Well enough, she supposes. Out onto the inner landing.

She's gone and left yesterday's scarf draped over the balcony. Whoops. Back into the apartment, and let's put it in the box in the bottom of the armoire. There.

Back out onto the landing, and down the stairs into the back room of the apartment. Mismatched books stuff the back shelves, and the back table still has a forlorn tea-set perched upon it. She hisses air in through her teeth, but — not much she can do here, not now.

The front room, then. Still crammed full of half-rotted furniture from the once-bar, still buried in books of every size and shape and kind, every shelf full, every solid table and chair groaning under the weight of solid literature. She rubs her forehead, sighs.

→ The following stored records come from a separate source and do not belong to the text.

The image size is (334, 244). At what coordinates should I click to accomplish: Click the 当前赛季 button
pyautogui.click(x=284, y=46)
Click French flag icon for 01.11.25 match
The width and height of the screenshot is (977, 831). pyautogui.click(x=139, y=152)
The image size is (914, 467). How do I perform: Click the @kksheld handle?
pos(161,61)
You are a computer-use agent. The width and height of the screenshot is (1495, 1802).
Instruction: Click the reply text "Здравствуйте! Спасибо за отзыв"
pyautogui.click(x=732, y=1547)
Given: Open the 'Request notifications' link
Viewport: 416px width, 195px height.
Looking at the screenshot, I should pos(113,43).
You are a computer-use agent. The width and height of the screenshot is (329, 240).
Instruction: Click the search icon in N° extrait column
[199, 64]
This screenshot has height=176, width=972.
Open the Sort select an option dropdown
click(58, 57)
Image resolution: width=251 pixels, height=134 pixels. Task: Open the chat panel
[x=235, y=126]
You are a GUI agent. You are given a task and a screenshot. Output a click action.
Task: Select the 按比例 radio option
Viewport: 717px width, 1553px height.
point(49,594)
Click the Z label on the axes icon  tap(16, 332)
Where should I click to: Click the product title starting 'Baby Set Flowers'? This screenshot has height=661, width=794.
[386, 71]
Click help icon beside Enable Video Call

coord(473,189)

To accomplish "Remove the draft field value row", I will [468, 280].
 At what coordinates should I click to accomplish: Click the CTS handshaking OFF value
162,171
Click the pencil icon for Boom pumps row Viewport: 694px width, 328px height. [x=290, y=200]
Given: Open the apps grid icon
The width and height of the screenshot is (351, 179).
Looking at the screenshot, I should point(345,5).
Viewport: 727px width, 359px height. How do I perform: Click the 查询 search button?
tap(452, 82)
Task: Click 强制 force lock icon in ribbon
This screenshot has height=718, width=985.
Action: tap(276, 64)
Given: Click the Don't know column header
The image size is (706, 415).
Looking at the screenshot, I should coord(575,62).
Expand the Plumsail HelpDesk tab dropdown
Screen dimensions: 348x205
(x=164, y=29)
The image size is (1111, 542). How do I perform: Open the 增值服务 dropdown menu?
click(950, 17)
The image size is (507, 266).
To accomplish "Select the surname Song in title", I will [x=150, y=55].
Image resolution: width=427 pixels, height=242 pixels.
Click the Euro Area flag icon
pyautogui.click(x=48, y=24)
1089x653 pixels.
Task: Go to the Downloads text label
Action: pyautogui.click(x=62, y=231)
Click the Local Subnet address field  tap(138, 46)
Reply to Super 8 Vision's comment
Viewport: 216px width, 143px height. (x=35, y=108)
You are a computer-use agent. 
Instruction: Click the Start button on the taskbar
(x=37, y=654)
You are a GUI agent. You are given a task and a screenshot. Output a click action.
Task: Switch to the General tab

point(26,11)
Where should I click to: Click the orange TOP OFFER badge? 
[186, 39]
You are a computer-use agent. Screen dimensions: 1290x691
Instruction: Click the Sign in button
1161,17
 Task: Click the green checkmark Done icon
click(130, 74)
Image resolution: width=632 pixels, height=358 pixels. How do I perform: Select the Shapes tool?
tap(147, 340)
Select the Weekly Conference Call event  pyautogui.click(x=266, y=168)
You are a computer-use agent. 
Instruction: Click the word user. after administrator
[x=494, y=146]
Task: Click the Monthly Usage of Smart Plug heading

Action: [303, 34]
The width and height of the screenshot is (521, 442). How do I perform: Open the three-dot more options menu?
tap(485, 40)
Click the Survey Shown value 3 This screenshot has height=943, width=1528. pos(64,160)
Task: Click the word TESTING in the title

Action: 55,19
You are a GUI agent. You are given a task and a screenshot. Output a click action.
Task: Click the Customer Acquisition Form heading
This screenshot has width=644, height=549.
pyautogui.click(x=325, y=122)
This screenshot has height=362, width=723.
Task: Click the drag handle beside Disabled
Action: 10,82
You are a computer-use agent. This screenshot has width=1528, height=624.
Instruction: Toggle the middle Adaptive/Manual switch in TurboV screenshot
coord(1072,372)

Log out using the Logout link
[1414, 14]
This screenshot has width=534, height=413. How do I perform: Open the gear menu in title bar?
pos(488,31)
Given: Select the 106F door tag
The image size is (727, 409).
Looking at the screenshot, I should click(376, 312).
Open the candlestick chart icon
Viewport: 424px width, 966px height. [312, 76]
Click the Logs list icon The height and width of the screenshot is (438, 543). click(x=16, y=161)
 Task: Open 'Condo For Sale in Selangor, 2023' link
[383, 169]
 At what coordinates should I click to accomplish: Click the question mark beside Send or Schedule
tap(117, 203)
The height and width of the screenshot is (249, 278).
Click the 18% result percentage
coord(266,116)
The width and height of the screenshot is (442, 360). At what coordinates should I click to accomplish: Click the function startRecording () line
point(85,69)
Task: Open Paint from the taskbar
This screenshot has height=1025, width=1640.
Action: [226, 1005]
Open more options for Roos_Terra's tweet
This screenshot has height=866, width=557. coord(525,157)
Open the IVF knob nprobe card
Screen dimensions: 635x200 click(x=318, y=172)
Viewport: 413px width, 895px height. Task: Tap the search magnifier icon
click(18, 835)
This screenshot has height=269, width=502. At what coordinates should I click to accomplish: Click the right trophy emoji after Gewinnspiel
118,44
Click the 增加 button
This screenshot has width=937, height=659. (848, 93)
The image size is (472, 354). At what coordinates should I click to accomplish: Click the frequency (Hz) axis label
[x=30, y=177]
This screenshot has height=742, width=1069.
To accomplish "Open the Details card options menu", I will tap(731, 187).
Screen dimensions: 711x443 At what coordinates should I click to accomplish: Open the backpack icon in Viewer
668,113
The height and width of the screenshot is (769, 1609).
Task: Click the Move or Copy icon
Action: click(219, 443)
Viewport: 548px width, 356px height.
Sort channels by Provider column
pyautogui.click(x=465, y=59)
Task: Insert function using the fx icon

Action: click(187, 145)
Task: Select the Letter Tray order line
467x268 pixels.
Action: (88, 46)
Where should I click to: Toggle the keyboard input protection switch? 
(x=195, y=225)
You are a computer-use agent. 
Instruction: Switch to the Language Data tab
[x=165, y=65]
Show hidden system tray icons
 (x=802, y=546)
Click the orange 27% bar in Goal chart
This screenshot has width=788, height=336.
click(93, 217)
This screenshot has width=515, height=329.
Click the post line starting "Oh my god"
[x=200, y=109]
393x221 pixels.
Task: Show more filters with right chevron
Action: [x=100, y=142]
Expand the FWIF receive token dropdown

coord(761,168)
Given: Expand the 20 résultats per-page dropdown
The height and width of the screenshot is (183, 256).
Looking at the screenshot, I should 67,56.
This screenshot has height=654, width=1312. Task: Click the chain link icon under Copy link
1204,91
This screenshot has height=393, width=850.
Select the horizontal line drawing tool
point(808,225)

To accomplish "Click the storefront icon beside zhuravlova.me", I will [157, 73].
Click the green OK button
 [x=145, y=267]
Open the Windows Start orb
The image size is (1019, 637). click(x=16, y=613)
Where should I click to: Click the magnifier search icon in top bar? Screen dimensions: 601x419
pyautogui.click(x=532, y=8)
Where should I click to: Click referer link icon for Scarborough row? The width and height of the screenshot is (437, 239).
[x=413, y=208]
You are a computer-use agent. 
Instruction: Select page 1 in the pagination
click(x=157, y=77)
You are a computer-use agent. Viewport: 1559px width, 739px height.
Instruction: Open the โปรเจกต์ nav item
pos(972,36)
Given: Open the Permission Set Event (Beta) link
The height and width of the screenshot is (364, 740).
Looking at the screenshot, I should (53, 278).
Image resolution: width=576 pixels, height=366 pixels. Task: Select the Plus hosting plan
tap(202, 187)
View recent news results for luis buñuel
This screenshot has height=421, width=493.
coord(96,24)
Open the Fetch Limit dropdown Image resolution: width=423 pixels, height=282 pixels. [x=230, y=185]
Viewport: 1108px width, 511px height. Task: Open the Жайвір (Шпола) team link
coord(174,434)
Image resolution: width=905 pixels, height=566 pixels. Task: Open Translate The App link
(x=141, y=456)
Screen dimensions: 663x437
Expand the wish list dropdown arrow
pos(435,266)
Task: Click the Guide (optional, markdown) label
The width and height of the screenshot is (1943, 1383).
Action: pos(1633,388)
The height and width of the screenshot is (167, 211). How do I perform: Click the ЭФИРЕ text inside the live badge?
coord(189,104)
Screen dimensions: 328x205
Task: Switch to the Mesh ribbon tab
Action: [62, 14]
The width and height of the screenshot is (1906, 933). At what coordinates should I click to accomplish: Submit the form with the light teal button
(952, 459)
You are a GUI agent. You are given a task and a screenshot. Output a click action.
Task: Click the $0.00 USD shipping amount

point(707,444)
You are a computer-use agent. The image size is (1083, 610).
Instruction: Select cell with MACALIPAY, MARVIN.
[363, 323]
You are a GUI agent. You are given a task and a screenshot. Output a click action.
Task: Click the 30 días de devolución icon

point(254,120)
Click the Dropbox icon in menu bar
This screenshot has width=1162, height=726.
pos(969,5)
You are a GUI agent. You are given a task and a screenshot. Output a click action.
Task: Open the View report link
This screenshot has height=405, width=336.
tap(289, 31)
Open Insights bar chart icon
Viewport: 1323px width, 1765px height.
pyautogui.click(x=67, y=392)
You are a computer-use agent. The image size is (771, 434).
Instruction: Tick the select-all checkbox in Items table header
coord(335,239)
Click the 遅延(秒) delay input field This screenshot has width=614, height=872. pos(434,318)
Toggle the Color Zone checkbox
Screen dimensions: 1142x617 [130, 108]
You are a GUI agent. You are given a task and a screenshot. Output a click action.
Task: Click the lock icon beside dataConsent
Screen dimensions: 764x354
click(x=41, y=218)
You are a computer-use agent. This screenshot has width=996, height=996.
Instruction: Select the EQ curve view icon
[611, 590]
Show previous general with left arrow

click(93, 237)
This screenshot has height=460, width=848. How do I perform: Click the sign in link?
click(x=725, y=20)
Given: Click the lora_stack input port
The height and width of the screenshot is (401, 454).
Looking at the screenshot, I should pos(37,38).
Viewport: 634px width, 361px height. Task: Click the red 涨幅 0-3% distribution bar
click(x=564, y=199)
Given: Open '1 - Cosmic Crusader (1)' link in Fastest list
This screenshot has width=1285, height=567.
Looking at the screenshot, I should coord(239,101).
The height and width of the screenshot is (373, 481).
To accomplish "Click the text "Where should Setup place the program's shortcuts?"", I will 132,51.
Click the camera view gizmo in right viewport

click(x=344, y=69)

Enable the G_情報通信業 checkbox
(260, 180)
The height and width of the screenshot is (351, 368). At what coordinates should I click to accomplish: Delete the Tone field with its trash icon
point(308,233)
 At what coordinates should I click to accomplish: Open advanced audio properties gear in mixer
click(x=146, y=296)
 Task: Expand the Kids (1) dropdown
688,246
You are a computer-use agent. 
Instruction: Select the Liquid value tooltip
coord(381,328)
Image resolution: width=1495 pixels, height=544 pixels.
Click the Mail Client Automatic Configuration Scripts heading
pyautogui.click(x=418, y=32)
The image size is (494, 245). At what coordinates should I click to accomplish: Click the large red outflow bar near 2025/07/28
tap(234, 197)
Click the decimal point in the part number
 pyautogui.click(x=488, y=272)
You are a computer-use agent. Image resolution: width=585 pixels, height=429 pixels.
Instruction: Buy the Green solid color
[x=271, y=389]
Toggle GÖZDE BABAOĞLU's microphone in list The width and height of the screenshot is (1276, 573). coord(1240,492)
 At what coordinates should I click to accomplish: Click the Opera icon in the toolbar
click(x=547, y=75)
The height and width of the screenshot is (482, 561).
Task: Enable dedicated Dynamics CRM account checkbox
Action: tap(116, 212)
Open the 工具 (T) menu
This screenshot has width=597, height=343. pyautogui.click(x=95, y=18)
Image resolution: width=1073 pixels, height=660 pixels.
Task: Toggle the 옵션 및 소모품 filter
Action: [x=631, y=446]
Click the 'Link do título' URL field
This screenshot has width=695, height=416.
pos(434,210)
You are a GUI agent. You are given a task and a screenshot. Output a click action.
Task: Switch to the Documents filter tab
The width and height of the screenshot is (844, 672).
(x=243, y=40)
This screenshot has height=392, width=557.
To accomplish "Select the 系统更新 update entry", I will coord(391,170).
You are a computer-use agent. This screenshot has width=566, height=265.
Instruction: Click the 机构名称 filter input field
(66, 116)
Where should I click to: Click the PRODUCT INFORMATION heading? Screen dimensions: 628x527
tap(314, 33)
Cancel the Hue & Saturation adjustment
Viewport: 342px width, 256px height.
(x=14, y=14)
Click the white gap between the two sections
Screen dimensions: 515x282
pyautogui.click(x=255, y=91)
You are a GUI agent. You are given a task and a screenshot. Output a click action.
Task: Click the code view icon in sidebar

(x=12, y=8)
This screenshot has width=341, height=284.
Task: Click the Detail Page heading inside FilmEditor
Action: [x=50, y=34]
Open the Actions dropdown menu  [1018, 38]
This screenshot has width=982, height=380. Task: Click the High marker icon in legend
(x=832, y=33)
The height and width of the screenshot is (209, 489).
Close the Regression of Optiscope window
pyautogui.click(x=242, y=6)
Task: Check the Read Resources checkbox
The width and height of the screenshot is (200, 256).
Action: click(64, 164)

At least she has her sea-treasures, all sprawled out on the clearest section of floor. Driftwood and tangled net and glass floats and seashells. Kelp like matted hair. Glittering pyrite. Even a whole heavy crate, marked with the seal of some foreign excise.

The sea has been kind to her.

------

Welcome to one of the fundamental mechanics of this quest.
You, dear reader, have the opportunity to send Eliria almost anything you like.
The only restrictions are these:
- Everything manufactured that Eliria finds must have been lost by someone. Keep the history of what you send in mind: if I'm uncertain about including it, I may ask you where it came from.
- Whatever you send must make sense in the context that it's found. For example, the crate cannot contain gold bars, because it would have sunk to the bottom of the ocean.
- No "lucky finds." You may not send Eliria direct answers to her problems. For example, the crate could not contain oranges if Eliria were out of food.
- No objects that belong to a specific other fictional universe.
- Try to keep things in flavor for a low-fantasy world.


------

You may write in as many or as few of the following as you wish:

[ ] A description of a piece of driftwood.
[ ] A description of a glass float.
[ ] A description of a seashell.
[ ] A description of a piece of kelp.
[ ] A description of a piece of pyrite.
[ ] The contents of the excise-crate.
[ ] Tell us what else is caught in the net and the kelp.

Note:
You may submit write-ins for any option, even ones that others have already done.
Please write in no more than three submissions for any single option, and no more than seven for any single vote.
Extra submissions that can't find a place immediately will be given one in time.